Je soupirais. Pourquoi étais-je si laide ? Si blanche, pourquoi n'avais-je pas des cheveux comme ceux de Rosalie, pourquoi n'étais-je pas aussi belle qu'elle, aussi bien formée ?
Cela me faisait penser à quelque chose que j'avais entendu dans une de ces séries à la con : « Dieu nous crée comme l'on est, et à ses yeux nous sommes parfaits. Tu ne dois pas avoir honte de toi-même, vis ta vie à fond jusqu'au jour de ta mort ... ». Facile à dire ! J'aimerais sincèrement arrêter de complexer, de me dire que ma vie c'est de la merde, mais est-ce que l'on peut contrôler, arrêter, limiter ses sentiments, ses émotions ? Non. Alors, ou bien je fais de la chirurgie esthétique, ou bien je suis condamnée à jamais à ma banalité. Affligeante découverte.
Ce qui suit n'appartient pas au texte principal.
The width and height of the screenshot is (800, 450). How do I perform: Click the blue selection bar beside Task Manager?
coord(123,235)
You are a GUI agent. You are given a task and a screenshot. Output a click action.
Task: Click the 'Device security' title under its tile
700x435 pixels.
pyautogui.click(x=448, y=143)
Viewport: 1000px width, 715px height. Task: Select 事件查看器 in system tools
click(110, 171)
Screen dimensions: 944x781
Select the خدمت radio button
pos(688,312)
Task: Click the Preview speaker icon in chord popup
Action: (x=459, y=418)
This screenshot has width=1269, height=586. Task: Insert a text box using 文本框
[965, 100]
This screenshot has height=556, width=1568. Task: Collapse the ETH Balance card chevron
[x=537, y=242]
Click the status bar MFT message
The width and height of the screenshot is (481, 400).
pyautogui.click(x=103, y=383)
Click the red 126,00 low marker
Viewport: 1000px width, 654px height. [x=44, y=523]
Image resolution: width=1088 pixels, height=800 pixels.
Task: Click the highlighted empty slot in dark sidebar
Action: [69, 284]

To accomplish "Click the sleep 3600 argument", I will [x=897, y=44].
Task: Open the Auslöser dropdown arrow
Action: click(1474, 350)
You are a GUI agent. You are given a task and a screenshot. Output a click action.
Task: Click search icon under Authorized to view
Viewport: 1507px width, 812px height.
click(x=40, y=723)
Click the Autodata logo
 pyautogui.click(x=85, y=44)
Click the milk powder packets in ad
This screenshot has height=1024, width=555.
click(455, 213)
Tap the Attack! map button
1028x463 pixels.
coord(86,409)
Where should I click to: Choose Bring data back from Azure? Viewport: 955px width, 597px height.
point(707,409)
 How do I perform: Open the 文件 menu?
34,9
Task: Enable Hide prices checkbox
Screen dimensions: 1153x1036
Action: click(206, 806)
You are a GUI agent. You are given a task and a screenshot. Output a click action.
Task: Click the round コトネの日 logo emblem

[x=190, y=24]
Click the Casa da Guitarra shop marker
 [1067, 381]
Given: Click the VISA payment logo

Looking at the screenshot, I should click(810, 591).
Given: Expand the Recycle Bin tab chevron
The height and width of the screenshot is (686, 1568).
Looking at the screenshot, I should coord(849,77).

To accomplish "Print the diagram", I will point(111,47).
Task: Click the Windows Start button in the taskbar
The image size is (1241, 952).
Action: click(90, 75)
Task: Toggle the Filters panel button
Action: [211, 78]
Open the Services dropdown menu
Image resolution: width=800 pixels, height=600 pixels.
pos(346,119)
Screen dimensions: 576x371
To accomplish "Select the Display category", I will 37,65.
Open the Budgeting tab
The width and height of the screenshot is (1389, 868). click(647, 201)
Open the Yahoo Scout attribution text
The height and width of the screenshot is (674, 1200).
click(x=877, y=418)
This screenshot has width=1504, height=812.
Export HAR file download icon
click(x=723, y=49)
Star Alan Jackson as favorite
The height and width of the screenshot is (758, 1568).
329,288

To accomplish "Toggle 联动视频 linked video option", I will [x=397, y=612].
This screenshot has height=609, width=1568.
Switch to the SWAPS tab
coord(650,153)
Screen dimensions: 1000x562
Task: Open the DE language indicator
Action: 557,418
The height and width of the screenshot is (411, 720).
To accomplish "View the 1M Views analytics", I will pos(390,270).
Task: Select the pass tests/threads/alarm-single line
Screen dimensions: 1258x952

J'ai mis la robe sans jeter un regard au miroir. Je ne voulais plus me voir. La seule chose dont j'étais satisfaite, était que j'avais pensé à me raser les jambes. J'aimais me promener en short le long de la plage à Chicago...
Ah, Chicago...Que tu me manquais déjà...Lisbeth, je voulais ses bras pour me réconforter, son sourire, son odeur...La solitude me pesait.
Je sortis de la cabine sans un mot. Finalement quelqu'un sortit :
_Tu es resplendissante.
Je levai la tête, je ne savais pas qui avais parlé, car je fixais le sol, comme à mon habitude.
C'était Esmé.
Et Rosalie a ajouté :
_Maman a raison.
Je l'ai fixée. Il y avait quelque chose dans son regard, elle semblait vouloir me parler à travers ses yeux, son visage, je n'en savais rien.
C'était quelque chose d'impertinent, de sarcastique, je ne saurais le décrire, comme malsain, possessif. « Maman a raison ». Elle me défiait du regard. Elle voulait me bousculer, me provoquer.
C'était bizarre, peut-être étais-je en train de me l'imaginer, mais c'est comme si elle voulait me faire comprendre quelque chose.
A défaut de paroles, je baissais encore la tête, intimidée comme toujours.
_Je te la prends d'accord ? Va donc chercher d'autres vêtements, je t'aide si tu veux, après on les achètera.
_C'est vraiment gentil...
_Ne m'en dis pas plus. Tu connais ma réponse chérie...sourit-elle.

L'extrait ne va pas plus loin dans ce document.